Scene 4, "The Third Path," was supposed to show three plain text cards appearing one by one. The final version is nothing like that. "VIBE CODING" crashes in from the top, "UNDERSTANDING." crashes in from the bottom, they collide with a screen shake, and the "with" fades in between them. Then the whole thing zooms into the camera as the exit. Same idea, completely different execution.
Scene 2 was supposed to have the nine problem names appear as rapid-fire cards, one per beat. What ended up in the video is all nine stacked simultaneously in a 3D arrangement with a slow scroll and a depth-of-field blur that keeps the center card in focus. That version is visually much richer than what the script described.
The script was the north star, not a wireframe. The direction and intent stayed intact. The visuals were whatever actually looked good when rendered.
Once I had a solid base for each scene, I moved back to Claude Code for everything else: small adjustments, the voiceover logic, audio timing, keeping things consistent across scenes.
Step 4: Record the Voiceover (and Discover It Was Too Short)
With a working visual skeleton, I went to Eleven Labs to generate the voiceover.
I use Eleven Labs in project mode. You create a project, paste in your script, select a voice, and generate audio. The key thing I did was export the VO sentence by sentence rather than as one continuous take. That choice mattered a lot for what came next.
My first pass revealed a problem. The audio clips were too short. The VO I had written was tight, almost too tight, and the scenes were flying by faster than the visuals had time to land. It felt rushed.
So I went back to Claude and we expanded the voiceover. Not to change the message, just to give each line more room. Longer pauses, more deliberate delivery. Then I regenerated the clips in Eleven Labs.
Once the timing felt right, I downloaded each sentence as its own audio file.

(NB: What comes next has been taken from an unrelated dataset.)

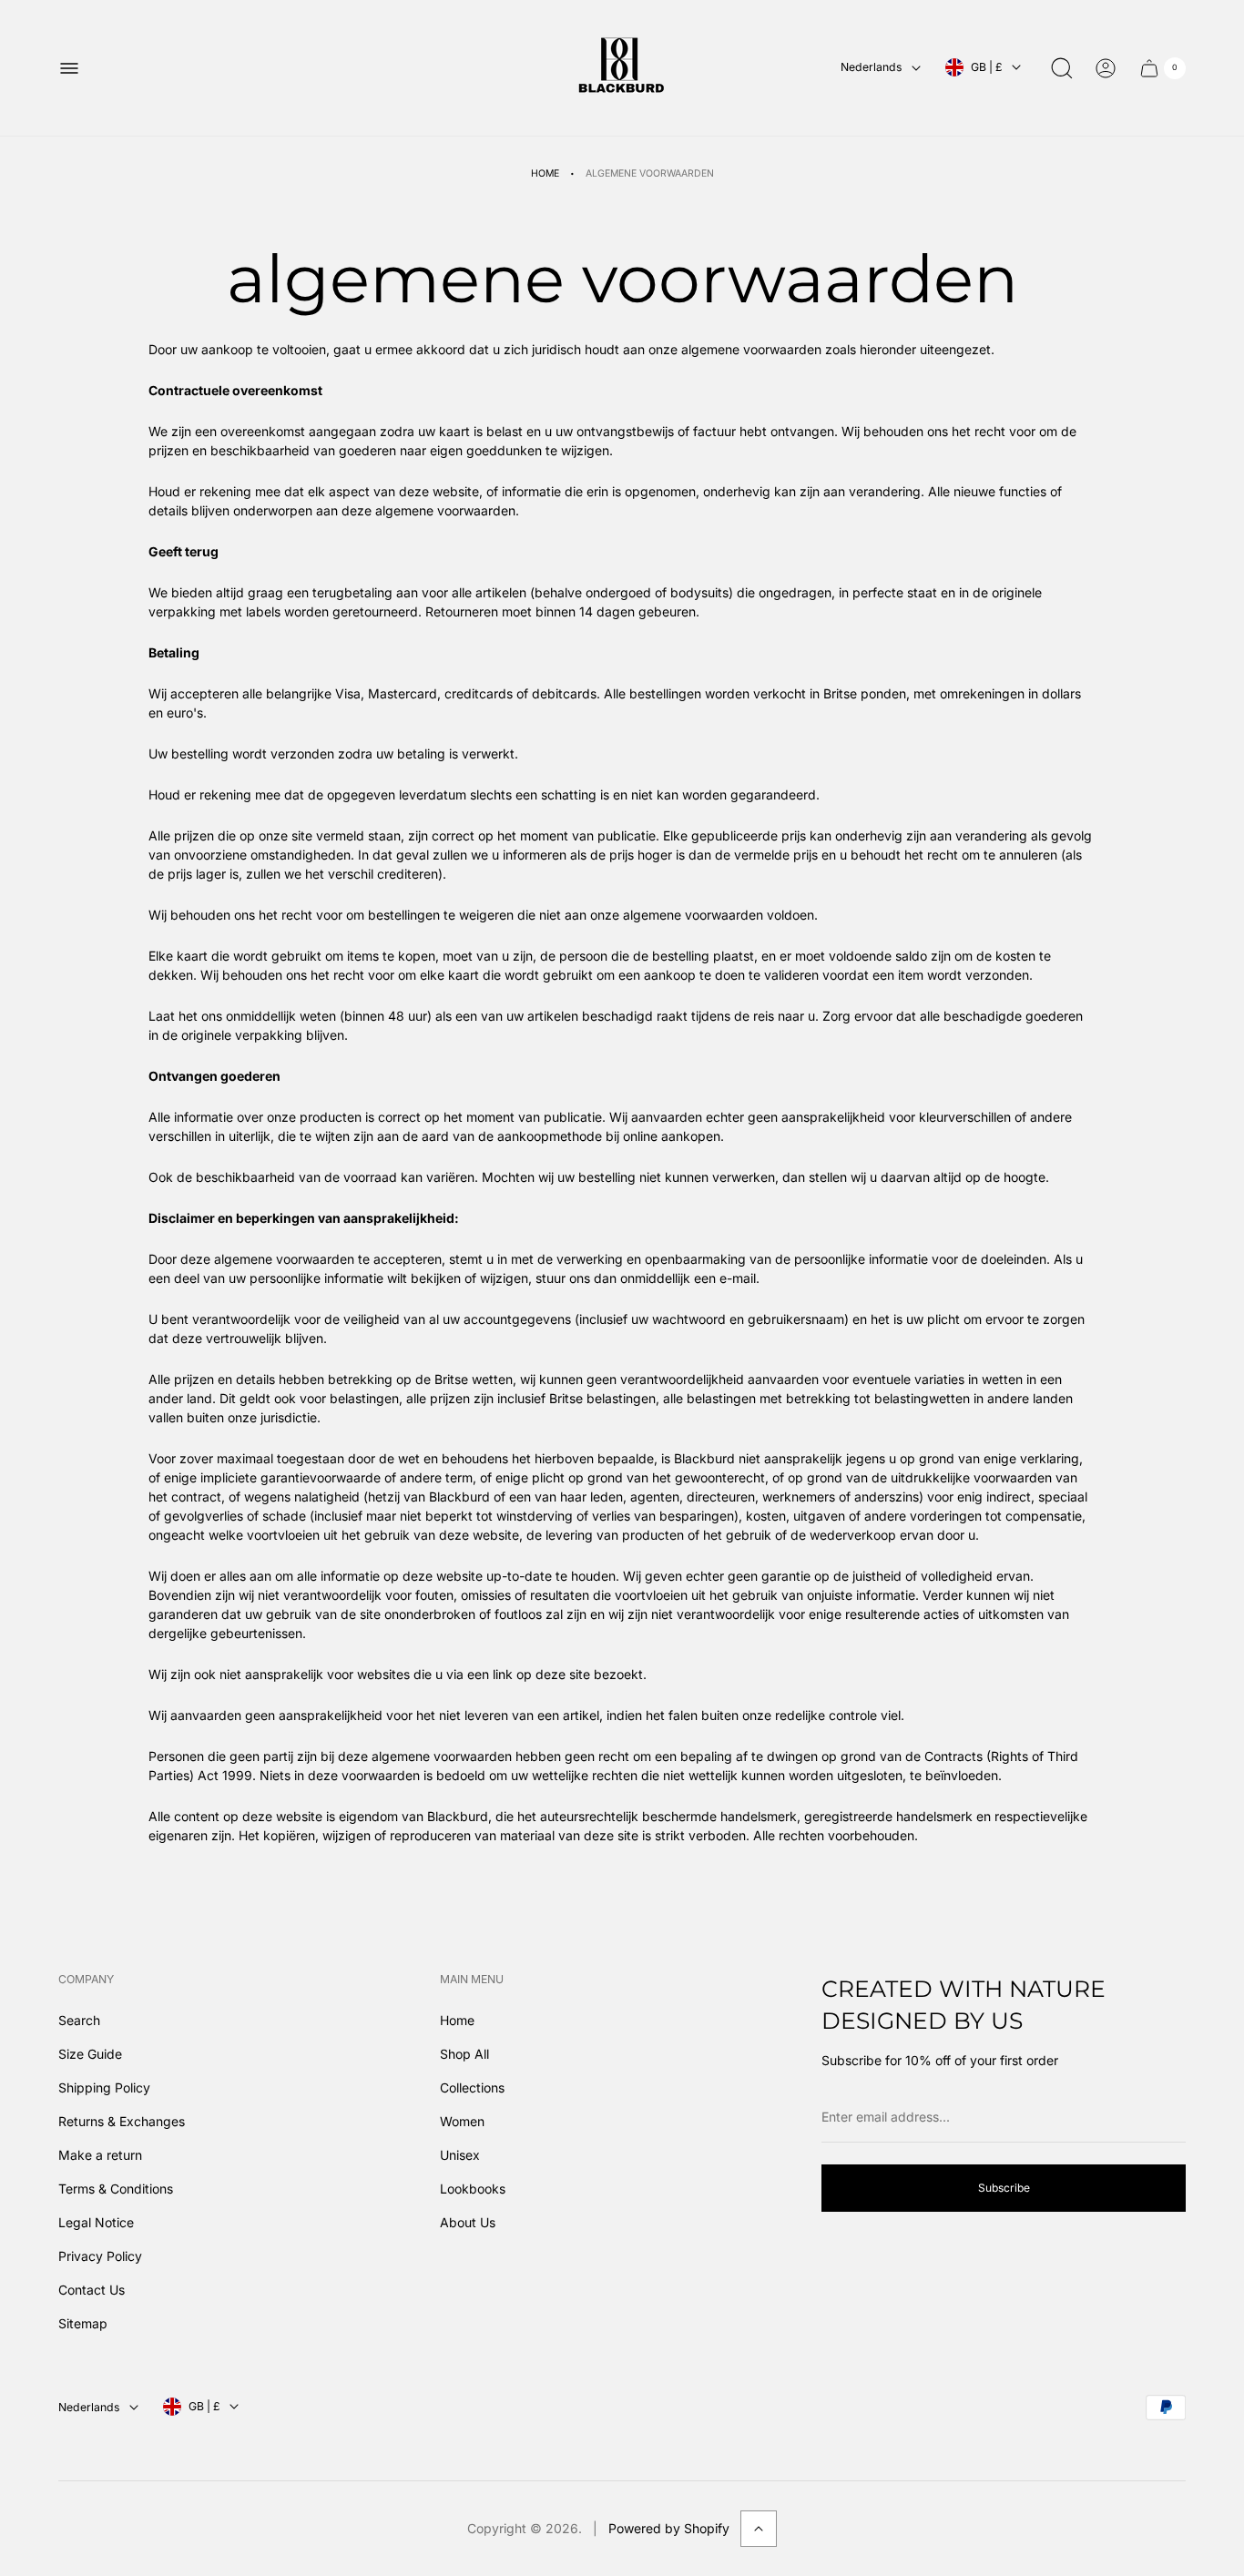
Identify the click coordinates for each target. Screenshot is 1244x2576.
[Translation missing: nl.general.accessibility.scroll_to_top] (758, 2528)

Step 5: Sync the Audio to the Scenes
This is where the sentence-by-sentence approach really pays off.
Instead of one long audio track I would have to manually slice and time, I had individual files, one per VO line. I gave Claude Code the files along with the script mapping, and Claude analyzed the audio durations directly by reading the file metadata. It did not guess. It measured.

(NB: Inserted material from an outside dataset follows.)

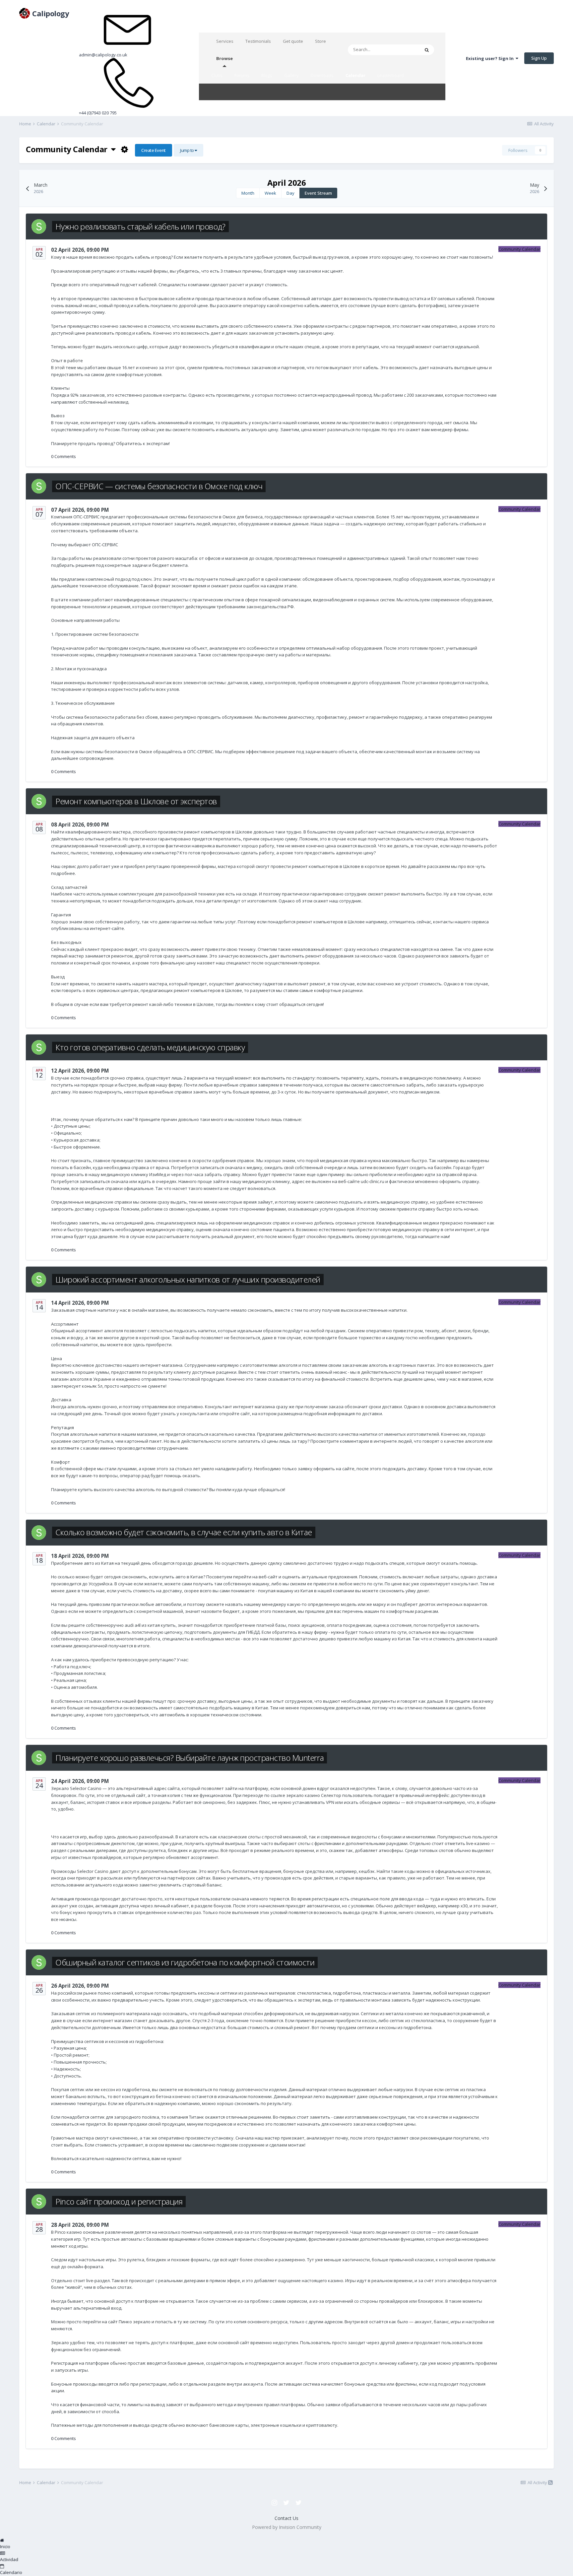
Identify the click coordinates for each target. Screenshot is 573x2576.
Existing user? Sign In (491, 58)
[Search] (426, 49)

From there it built the scene timing around the actual clip lengths. Each scene got exactly the number of frames it needed to fit its voiceover. The visuals adapted to the audio, not the other way around.

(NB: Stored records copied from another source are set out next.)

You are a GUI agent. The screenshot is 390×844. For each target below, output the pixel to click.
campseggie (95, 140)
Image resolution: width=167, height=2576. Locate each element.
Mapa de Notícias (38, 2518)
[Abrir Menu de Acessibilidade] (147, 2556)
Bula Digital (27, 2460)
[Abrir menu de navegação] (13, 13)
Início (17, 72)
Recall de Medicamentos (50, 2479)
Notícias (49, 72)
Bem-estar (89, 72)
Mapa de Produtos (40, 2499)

Step 6: Generate the Background Music
The last piece was the score. I went back to Eleven Labs and used their music generation feature. I described the emotional arc I wanted: driving and warm in the opening, more tense through the problem section, open and warm again during the resolution.
Eleven Labs gave me a few options. I picked the one that fit, dropped it into the Remotion composition as its own layer, and adjusted the volume so it sat under the voiceover without competing with it.
What I Learned
Use the right model for the right job. Gemini is noticeably better at generating strong visual frontend code from scratch. Claude is better at everything once the visual foundation exists. I wasted time trying to get Claude to do what Gemini handles easily. Do not make that mistake.
The sentence-by-sentence export in Eleven Labs is not just a workflow preference. It is a sync mechanism. When your audio is in individual clips, you can tell Claude exactly how long each scene should be. You get frame-accurate timing without touching a single number yourself.
The script is where the real work happens. Everything else is execution. If the script is vague about what should be on screen, you will spend a lot of time prompting into nothing. A detailed, specific script is what lets the AI tools move fast. Do not skip it.
The Result
A 2:38 channel trailer. Six scenes. Motion graphics, a voiceover that sounds like a person, and background music that fits.
Built in one afternoon. By one person. With no video production background.
That is what this stack can do right now. The tools are not magic and the workflow matters, but the ceiling on what a solo builder can produce has moved a lot. This is one example of what that actually looks like.